For my honorable mention list, I'll go with a few movies:

Fist of the North Star
the Fatal Fury (the motion picture and the two OAV episodes)
the Street Fighter II movies


----------



## JadecloudAlchemist

Well my avatar is Pinoko and Largo from Blackjack so I like Blackjack.

Great teacher Onizuka(reminds me of me)

Ranma 1/2(Classic boy/girl romance with a twist my favorites are Shampoo,Ranma,Genma)

Urusei Yatsura.(One of Rumiko's first work of romance comedy)

Rurouni Kenshin(very good story)

Ping pong club(very funny my favorite are Maeno and Izawa)

Shuffle!(Typical romance comedy throw one highschool guy and a bunch of girls and instant comedy it runs alot in anime I like Primula she is cute)

Ebichu(Really funny really dirty Ebichu is really funny)

DNA2(Junta is funny it is a funny anime too)

Bokusatsu Tenshi Dokuro chan(really funny Dokuro-chan is violent)

Bamboo Blade(Good anime funny at time)

Bobobobo(Like Pingpong club it goes even more wackier I like Bobobo and Don patch because they feed off each other.)

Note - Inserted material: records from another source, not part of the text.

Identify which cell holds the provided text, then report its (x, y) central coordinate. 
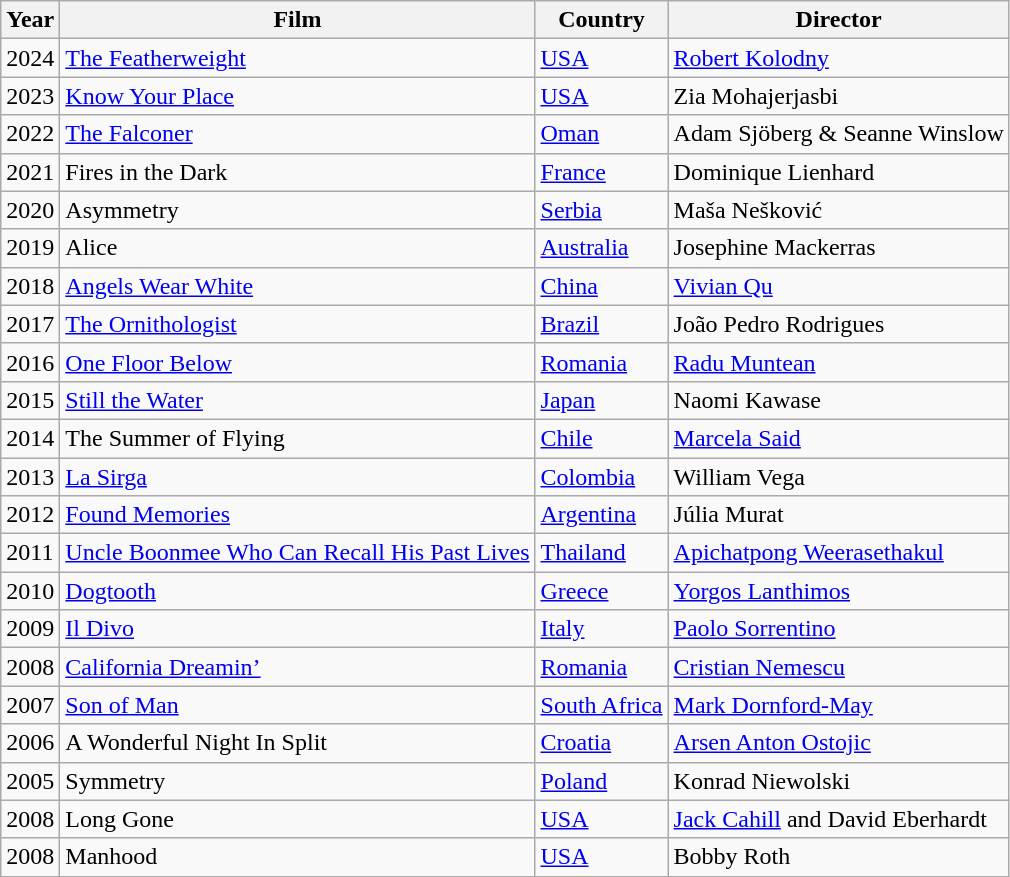
Uncle Boonmee Who Can Recall His Past Lives (298, 553)
Asymmetry (298, 210)
Mark Dornford-May (838, 705)
Serbia (602, 210)
Yorgos Lanthimos (838, 591)
2014 (30, 438)
2009 (30, 629)
Long Gone (298, 819)
Know Your Place (298, 96)
The Falconer (298, 134)
Cristian Nemescu (838, 667)
South Africa (602, 705)
The Ornithologist (298, 324)
Apichatpong Weerasethakul (838, 553)
2005 (30, 781)
Alice (298, 248)
Vivian Qu (838, 286)
Fires in the Dark (298, 172)
La Sirga (298, 477)
Colombia (602, 477)
Poland (602, 781)
Australia (602, 248)
Arsen Anton Ostojic (838, 743)
France (602, 172)
2010 (30, 591)
Zia Mohajerjasbi (838, 96)
Brazil (602, 324)
One Floor Below (298, 362)
2012 (30, 515)
2015 (30, 400)
Angels Wear White (298, 286)
Croatia (602, 743)
A Wonderful Night In Split (298, 743)
Maša Nešković (838, 210)
William Vega (838, 477)
2018 (30, 286)
2007 (30, 705)
Robert Kolodny (838, 58)
2020 (30, 210)
Still the Water (298, 400)
2016 (30, 362)
Chile (602, 438)
Bobby Roth (838, 857)
Dominique Lienhard (838, 172)
Konrad Niewolski (838, 781)
Argentina (602, 515)
Il Divo (298, 629)
Paolo Sorrentino (838, 629)
Son of Man (298, 705)
2019 (30, 248)
João Pedro Rodrigues (838, 324)
2013 (30, 477)
The Summer of Flying (298, 438)
Greece (602, 591)
2023 (30, 96)
Country (602, 20)
Film (298, 20)
Symmetry (298, 781)
Found Memories (298, 515)
Year (30, 20)
2024 (30, 58)
Radu Muntean (838, 362)
Japan (602, 400)
2011 (30, 553)
The Featherweight (298, 58)
Naomi Kawase (838, 400)
China (602, 286)
Jack Cahill and David Eberhardt (838, 819)
Oman (602, 134)
Thailand (602, 553)
California Dreamin’ (298, 667)
Marcela Said (838, 438)
Josephine Mackerras (838, 248)
Júlia Murat (838, 515)
2006 (30, 743)
Italy (602, 629)
2017 (30, 324)
2022 (30, 134)
Dogtooth (298, 591)
Director (838, 20)
Adam Sjöberg & Seanne Winslow (838, 134)
2021 (30, 172)
Manhood (298, 857)
Determine the (x, y) coordinate at the center of the cell enclosing the given text.  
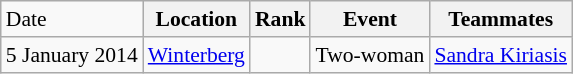
Sandra Kiriasis (500, 55)
Date (72, 19)
Winterberg (196, 55)
Teammates (500, 19)
Location (196, 19)
5 January 2014 (72, 55)
Rank (280, 19)
Event (370, 19)
Two-woman (370, 55)
Search for the cell housing the specified text and yield its (X, Y) center coordinate. 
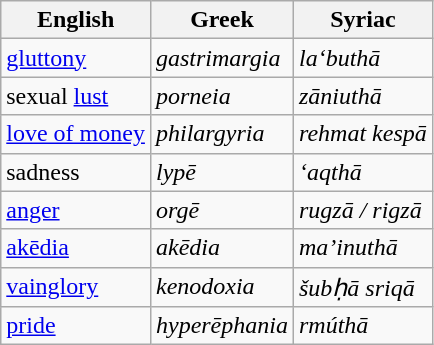
zāniuthā (362, 96)
porneia (222, 96)
English (76, 20)
šubḥā sriqā (362, 287)
pride (76, 326)
rugzā / rigzā (362, 210)
anger (76, 210)
Syriac (362, 20)
Greek (222, 20)
sadness (76, 172)
kenodoxia (222, 287)
rmúthā (362, 326)
ma’inuthā (362, 248)
lypē (222, 172)
vainglory (76, 287)
la‘buthā (362, 58)
gluttony (76, 58)
love of money (76, 134)
gastrimargia (222, 58)
‘aqthā (362, 172)
hyperēphania (222, 326)
rehmat kespā (362, 134)
sexual lust (76, 96)
orgē (222, 210)
philargyria (222, 134)
Scan for the cell matching the given text and deliver its [x, y] coordinate at center. 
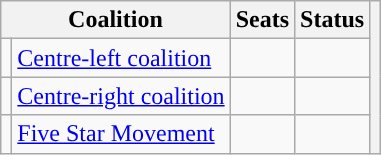
Centre-left coalition [121, 58]
Coalition [116, 20]
Status [332, 20]
Centre-right coalition [121, 96]
Five Star Movement [121, 134]
Seats [262, 20]
Provide the (x, y) coordinate of the cell's center where the given text is located.  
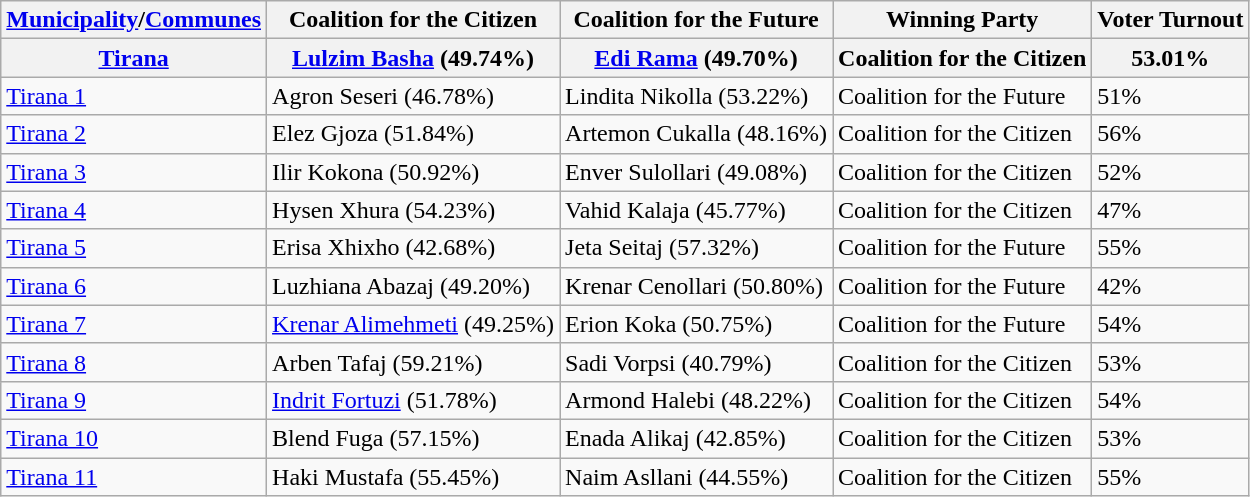
Erisa Xhixho (42.68%) (414, 248)
Tirana 2 (134, 134)
Krenar Cenollari (50.80%) (696, 286)
Municipality/Communes (134, 20)
Tirana 6 (134, 286)
Enada Alikaj (42.85%) (696, 438)
53.01% (1170, 58)
Tirana (134, 58)
Lulzim Basha (49.74%) (414, 58)
Ilir Kokona (50.92%) (414, 172)
Winning Party (962, 20)
Tirana 7 (134, 324)
Jeta Seitaj (57.32%) (696, 248)
Vahid Kalaja (45.77%) (696, 210)
Haki Mustafa (55.45%) (414, 477)
Blend Fuga (57.15%) (414, 438)
Tirana 5 (134, 248)
Indrit Fortuzi (51.78%) (414, 400)
Tirana 8 (134, 362)
Krenar Alimehmeti (49.25%) (414, 324)
Edi Rama (49.70%) (696, 58)
Agron Seseri (46.78%) (414, 96)
Tirana 3 (134, 172)
Artemon Cukalla (48.16%) (696, 134)
Sadi Vorpsi (40.79%) (696, 362)
47% (1170, 210)
Enver Sulollari (49.08%) (696, 172)
Naim Asllani (44.55%) (696, 477)
Luzhiana Abazaj (49.20%) (414, 286)
Tirana 10 (134, 438)
Erion Koka (50.75%) (696, 324)
Lindita Nikolla (53.22%) (696, 96)
Tirana 1 (134, 96)
51% (1170, 96)
Arben Tafaj (59.21%) (414, 362)
56% (1170, 134)
Tirana 11 (134, 477)
42% (1170, 286)
Tirana 4 (134, 210)
Hysen Xhura (54.23%) (414, 210)
Armond Halebi (48.22%) (696, 400)
52% (1170, 172)
Elez Gjoza (51.84%) (414, 134)
Voter Turnout (1170, 20)
Tirana 9 (134, 400)
Detect which cell encompasses the target text, then output its (x, y) center coordinate. 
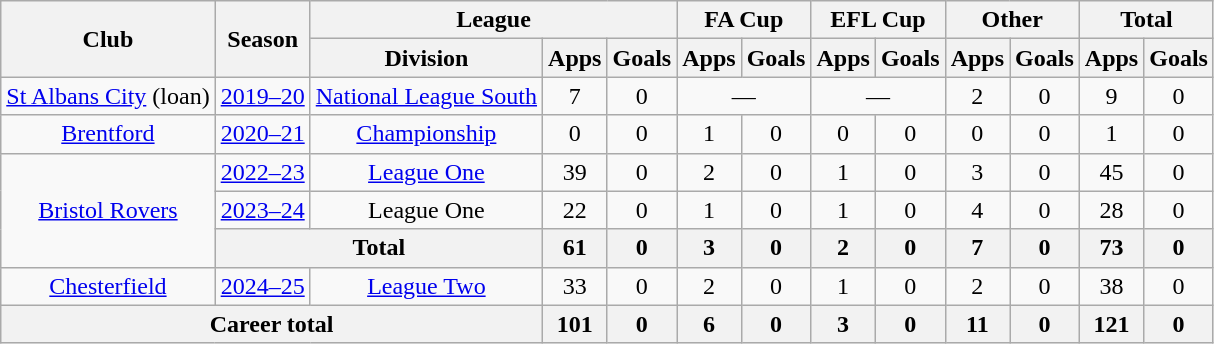
38 (1111, 286)
League (494, 20)
EFL Cup (878, 20)
22 (575, 210)
45 (1111, 172)
9 (1111, 96)
61 (575, 248)
Season (262, 39)
2020–21 (262, 134)
St Albans City (loan) (108, 96)
73 (1111, 248)
33 (575, 286)
Brentford (108, 134)
FA Cup (744, 20)
6 (709, 324)
28 (1111, 210)
2022–23 (262, 172)
121 (1111, 324)
Career total (272, 324)
Division (426, 58)
League Two (426, 286)
Bristol Rovers (108, 210)
Other (1012, 20)
2023–24 (262, 210)
Championship (426, 134)
Chesterfield (108, 286)
2019–20 (262, 96)
101 (575, 324)
National League South (426, 96)
Club (108, 39)
11 (977, 324)
2024–25 (262, 286)
39 (575, 172)
4 (977, 210)
For the text-containing cell, return its midpoint in (X, Y) coordinate format. 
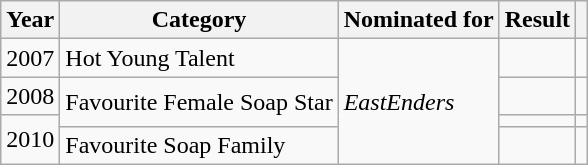
Nominated for (418, 20)
2008 (30, 96)
2007 (30, 58)
Favourite Soap Family (199, 145)
Category (199, 20)
Result (537, 20)
Hot Young Talent (199, 58)
2010 (30, 140)
Year (30, 20)
Favourite Female Soap Star (199, 102)
EastEnders (418, 102)
Locate the cell with the specified text and output its [x, y] center coordinate. 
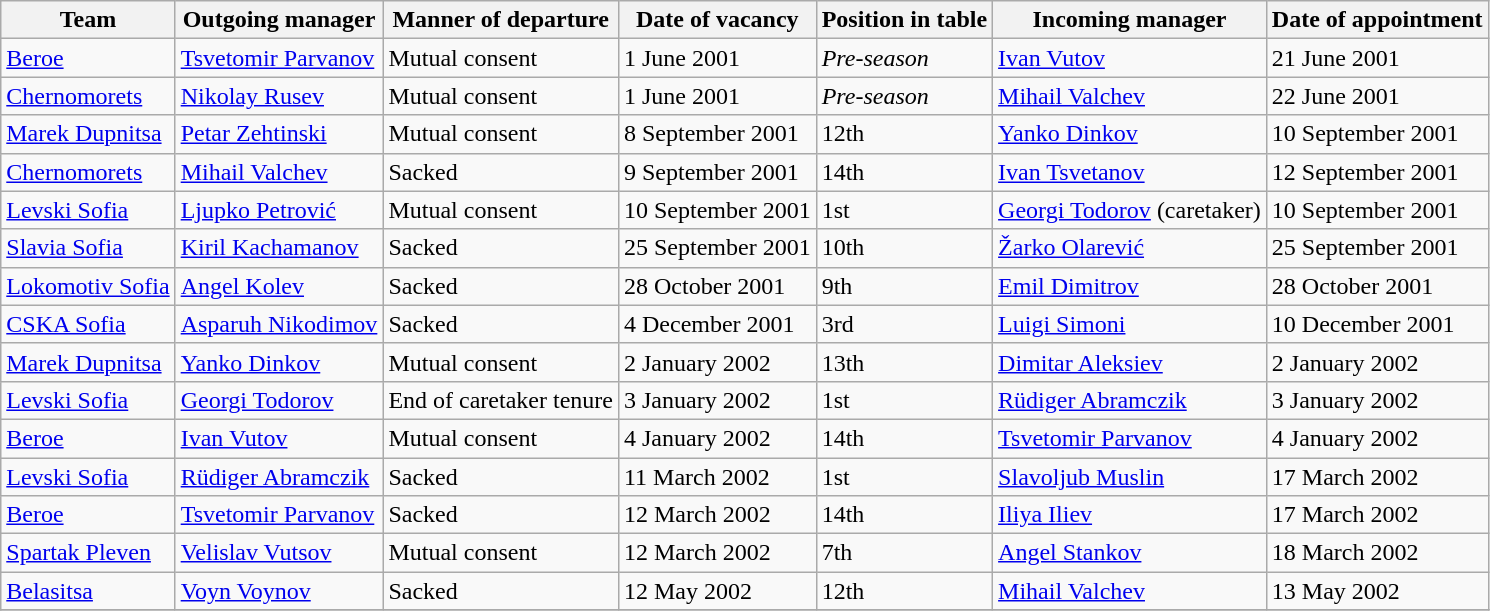
10th [904, 248]
22 June 2001 [1377, 96]
Emil Dimitrov [1130, 286]
Manner of departure [501, 20]
Angel Kolev [279, 286]
Ivan Tsvetanov [1130, 172]
Lokomotiv Sofia [88, 286]
Outgoing manager [279, 20]
Incoming manager [1130, 20]
Belasitsa [88, 591]
10 December 2001 [1377, 324]
4 December 2001 [717, 324]
Spartak Pleven [88, 553]
Slavia Sofia [88, 248]
Voyn Voynov [279, 591]
Angel Stankov [1130, 553]
End of caretaker tenure [501, 400]
12 September 2001 [1377, 172]
CSKA Sofia [88, 324]
Kiril Kachamanov [279, 248]
Georgi Todorov (caretaker) [1130, 210]
Team [88, 20]
Date of vacancy [717, 20]
13 May 2002 [1377, 591]
18 March 2002 [1377, 553]
11 March 2002 [717, 477]
Iliya Iliev [1130, 515]
Velislav Vutsov [279, 553]
Nikolay Rusev [279, 96]
12 May 2002 [717, 591]
Petar Zehtinski [279, 134]
13th [904, 362]
9 September 2001 [717, 172]
Date of appointment [1377, 20]
Asparuh Nikodimov [279, 324]
Ljupko Petrović [279, 210]
Slavoljub Muslin [1130, 477]
3rd [904, 324]
Žarko Olarević [1130, 248]
21 June 2001 [1377, 58]
Position in table [904, 20]
Dimitar Aleksiev [1130, 362]
7th [904, 553]
9th [904, 286]
8 September 2001 [717, 134]
Georgi Todorov [279, 400]
Luigi Simoni [1130, 324]
Provide the [x, y] coordinate of the cell's center where the given text is located.  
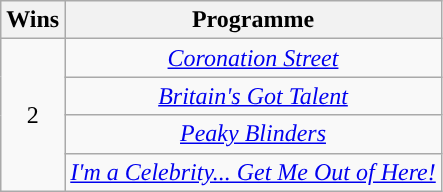
Britain's Got Talent [254, 96]
Wins [33, 20]
I'm a Celebrity... Get Me Out of Here! [254, 172]
Peaky Blinders [254, 134]
Programme [254, 20]
2 [33, 115]
Coronation Street [254, 58]
Scan for the cell matching the given text and deliver its [x, y] coordinate at center. 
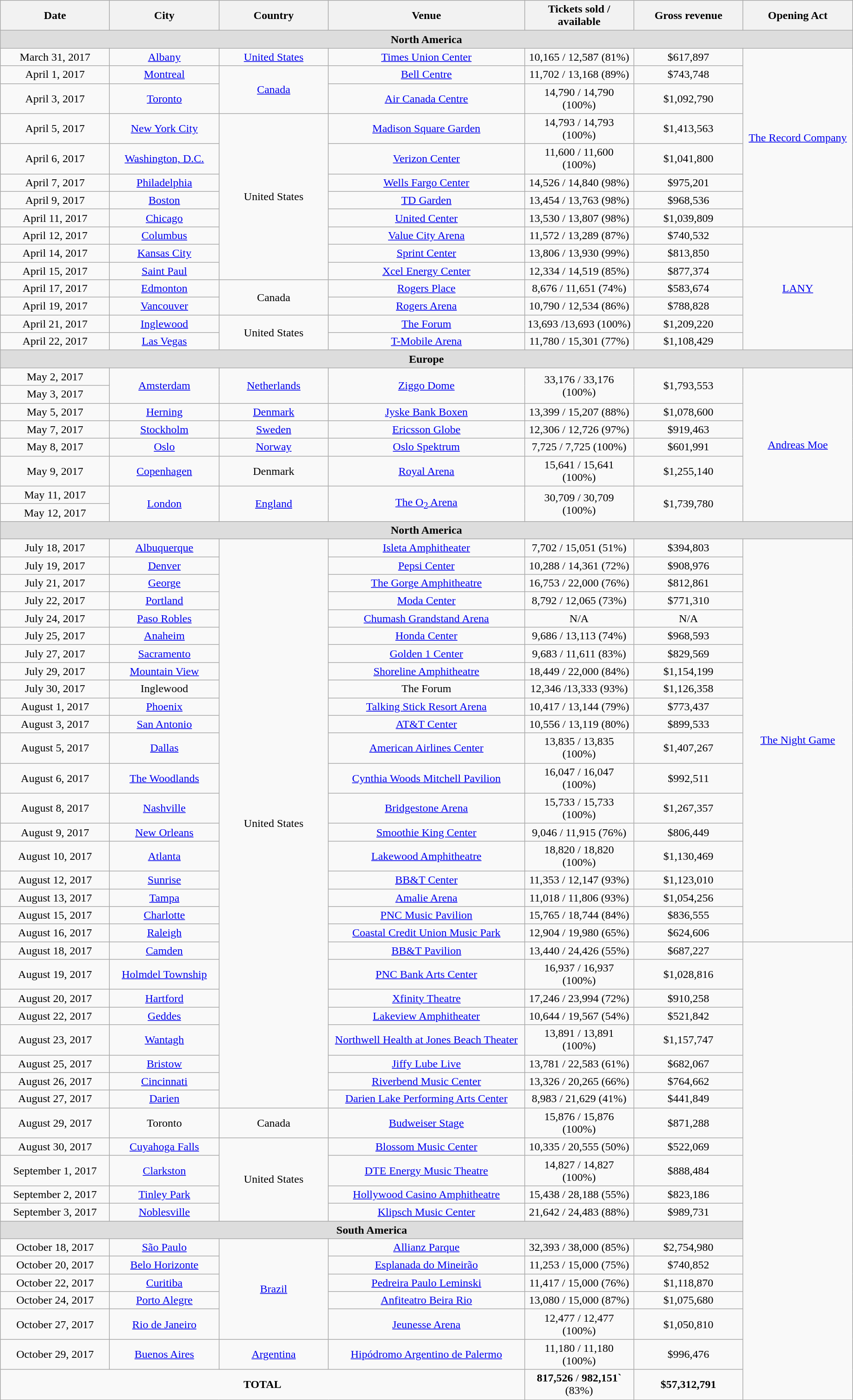
$2,754,980 [689, 1247]
Sunrise [164, 879]
Jeunesse Arena [426, 1323]
July 27, 2017 [55, 653]
$813,850 [689, 253]
Air Canada Centre [426, 98]
13,530 / 13,807 (98%) [579, 218]
Las Vegas [164, 341]
July 22, 2017 [55, 601]
Noblesville [164, 1211]
April 12, 2017 [55, 235]
$522,069 [689, 1146]
Jiffy Lube Live [426, 1063]
August 10, 2017 [55, 856]
$57,312,791 [689, 1384]
Amsterdam [164, 385]
$1,039,809 [689, 218]
Denver [164, 565]
Smoothie King Center [426, 832]
10,790 / 12,534 (86%) [579, 306]
Madison Square Garden [426, 129]
April 7, 2017 [55, 182]
$624,606 [689, 933]
May 2, 2017 [55, 376]
PNC Bank Arts Center [426, 974]
$812,861 [689, 583]
$1,130,469 [689, 856]
Geddes [164, 1016]
11,600 / 11,600 (100%) [579, 158]
11,353 / 12,147 (93%) [579, 879]
Cincinnati [164, 1081]
$521,842 [689, 1016]
Wantagh [164, 1039]
Hollywood Casino Amphitheatre [426, 1194]
Sweden [274, 429]
$601,991 [689, 447]
13,399 / 15,207 (88%) [579, 412]
13,454 / 13,763 (98%) [579, 200]
Belo Horizonte [164, 1265]
Nashville [164, 808]
Golden 1 Center [426, 653]
$1,209,220 [689, 324]
Darien Lake Performing Arts Center [426, 1098]
July 18, 2017 [55, 547]
16,047 / 16,047 (100%) [579, 778]
October 27, 2017 [55, 1323]
$788,828 [689, 306]
Bridgestone Arena [426, 808]
Holmdel Township [164, 974]
AT&T Center [426, 724]
May 12, 2017 [55, 512]
March 31, 2017 [55, 57]
18,820 / 18,820 (100%) [579, 856]
October 24, 2017 [55, 1300]
September 2, 2017 [55, 1194]
Rogers Place [426, 289]
Talking Stick Resort Arena [426, 706]
Herning [164, 412]
Paso Robles [164, 618]
$1,126,358 [689, 689]
11,018 / 11,806 (93%) [579, 897]
12,306 / 12,726 (97%) [579, 429]
The O2 Arena [426, 503]
August 18, 2017 [55, 950]
August 6, 2017 [55, 778]
13,835 / 13,835 (100%) [579, 747]
$1,050,810 [689, 1323]
August 16, 2017 [55, 933]
DTE Energy Music Theatre [426, 1170]
August 13, 2017 [55, 897]
Esplanada do Mineirão [426, 1265]
Curitiba [164, 1282]
Argentina [274, 1354]
13,440 / 24,426 (55%) [579, 950]
September 3, 2017 [55, 1211]
14,790 / 14,790 (100%) [579, 98]
Xcel Energy Center [426, 271]
Verizon Center [426, 158]
9,046 / 11,915 (76%) [579, 832]
Lakeview Amphitheater [426, 1016]
Netherlands [274, 385]
April 22, 2017 [55, 341]
$1,054,256 [689, 897]
São Paulo [164, 1247]
August 25, 2017 [55, 1063]
New York City [164, 129]
32,393 / 38,000 (85%) [579, 1247]
8,792 / 12,065 (73%) [579, 601]
$682,067 [689, 1063]
Sacramento [164, 653]
July 25, 2017 [55, 636]
London [164, 503]
August 26, 2017 [55, 1081]
Wells Fargo Center [426, 182]
August 3, 2017 [55, 724]
Philadelphia [164, 182]
August 20, 2017 [55, 998]
April 17, 2017 [55, 289]
Camden [164, 950]
Albany [164, 57]
October 29, 2017 [55, 1354]
16,753 / 22,000 (76%) [579, 583]
American Airlines Center [426, 747]
Venue [426, 16]
8,676 / 11,651 (74%) [579, 289]
Oslo [164, 447]
$919,463 [689, 429]
April 15, 2017 [55, 271]
Oslo Spektrum [426, 447]
7,702 / 15,051 (51%) [579, 547]
Northwell Health at Jones Beach Theater [426, 1039]
The Record Company [798, 138]
Opening Act [798, 16]
August 9, 2017 [55, 832]
$1,407,267 [689, 747]
Cuyahoga Falls [164, 1146]
Phoenix [164, 706]
$773,437 [689, 706]
Portland [164, 601]
9,686 / 13,113 (74%) [579, 636]
October 22, 2017 [55, 1282]
Darien [164, 1098]
July 30, 2017 [55, 689]
Stockholm [164, 429]
Date [55, 16]
$829,569 [689, 653]
April 3, 2017 [55, 98]
15,733 / 15,733 (100%) [579, 808]
Columbus [164, 235]
Kansas City [164, 253]
Budweiser Stage [426, 1123]
Pepsi Center [426, 565]
30,709 / 30,709 (100%) [579, 503]
Andreas Moe [798, 445]
Ziggo Dome [426, 385]
$836,555 [689, 915]
August 29, 2017 [55, 1123]
Hipódromo Argentino de Palermo [426, 1354]
$968,593 [689, 636]
13,806 / 13,930 (99%) [579, 253]
13,693 /13,693 (100%) [579, 324]
Brazil [274, 1288]
$975,201 [689, 182]
Raleigh [164, 933]
$1,118,870 [689, 1282]
$996,476 [689, 1354]
$1,793,553 [689, 385]
Norway [274, 447]
16,937 / 16,937 (100%) [579, 974]
$1,154,199 [689, 671]
Pedreira Paulo Leminski [426, 1282]
11,572 / 13,289 (87%) [579, 235]
$1,157,747 [689, 1039]
San Antonio [164, 724]
May 11, 2017 [55, 495]
Bell Centre [426, 75]
Lakewood Amphitheatre [426, 856]
BB&T Center [426, 879]
Anfiteatro Beira Rio [426, 1300]
$740,532 [689, 235]
Allianz Parque [426, 1247]
Clarkston [164, 1170]
Saint Paul [164, 271]
$1,123,010 [689, 879]
$1,108,429 [689, 341]
July 29, 2017 [55, 671]
$823,186 [689, 1194]
Xfinity Theatre [426, 998]
Porto Alegre [164, 1300]
Value City Arena [426, 235]
South America [372, 1229]
$394,803 [689, 547]
21,642 / 24,483 (88%) [579, 1211]
Amalie Arena [426, 897]
$1,255,140 [689, 470]
$899,533 [689, 724]
England [274, 503]
April 6, 2017 [55, 158]
August 23, 2017 [55, 1039]
10,644 / 19,567 (54%) [579, 1016]
$877,374 [689, 271]
Vancouver [164, 306]
May 3, 2017 [55, 394]
TOTAL [263, 1384]
Coastal Credit Union Music Park [426, 933]
$1,267,357 [689, 808]
May 7, 2017 [55, 429]
August 22, 2017 [55, 1016]
Buenos Aires [164, 1354]
11,253 / 15,000 (75%) [579, 1265]
Rio de Janeiro [164, 1323]
October 18, 2017 [55, 1247]
September 1, 2017 [55, 1170]
Royal Arena [426, 470]
April 11, 2017 [55, 218]
13,326 / 20,265 (66%) [579, 1081]
Edmonton [164, 289]
11,702 / 13,168 (89%) [579, 75]
Tinley Park [164, 1194]
10,335 / 20,555 (50%) [579, 1146]
Shoreline Amphitheatre [426, 671]
Sprint Center [426, 253]
$764,662 [689, 1081]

I my Me! Strawberry Eggs(funny cross dressing story lots of cross dressing cross gender themes in anime this one is like a cross dressing Onizuka)

There is more I just have to go thru my collection.
My wife likes these: Yattaman, Thunderbird,Highschool Kimengumi,Saiyuki,Patario,Arare chan. Psst all my wife's anime is old and boring to me. 

Tez likes Getbackers her avatar is from it. The character is Ban.

Most of the type of anime I like is Ecchi because it is funny.


----------



## CoryKS

Don't follow a lot of the series, but I have a few favorites.  

Spirited Away
Grave of the Fireflies
Princess Mononoke
Serial Experiments Lain

also want to try Haibane Renmei because it is highly recommended by someone whose judgement I value.  

You might find this site interesting:  Chizumatic


----------



## KickFest

My clear favourite is Death Note, by a mile.

Other animes I really enjoyed:
Azumanga Daioh (Best pick-me-up feelgood anime in the world)
Higurashi no naku koro ni (Seriously twisted stuff)
Serial Experiments Lain
Voices of a distant star


----------



## Hyper_Shadow

DBZ (Still awesome now, 12 years on from when I first saw it!)
Trigun,
Cowboy Bebop,
Outlaw Star,
Tenjou Tenge,
Tenchi Muyo,
Devil May Cry
Fist of the North Star
New Fist of the North Star (orginal title, eh?)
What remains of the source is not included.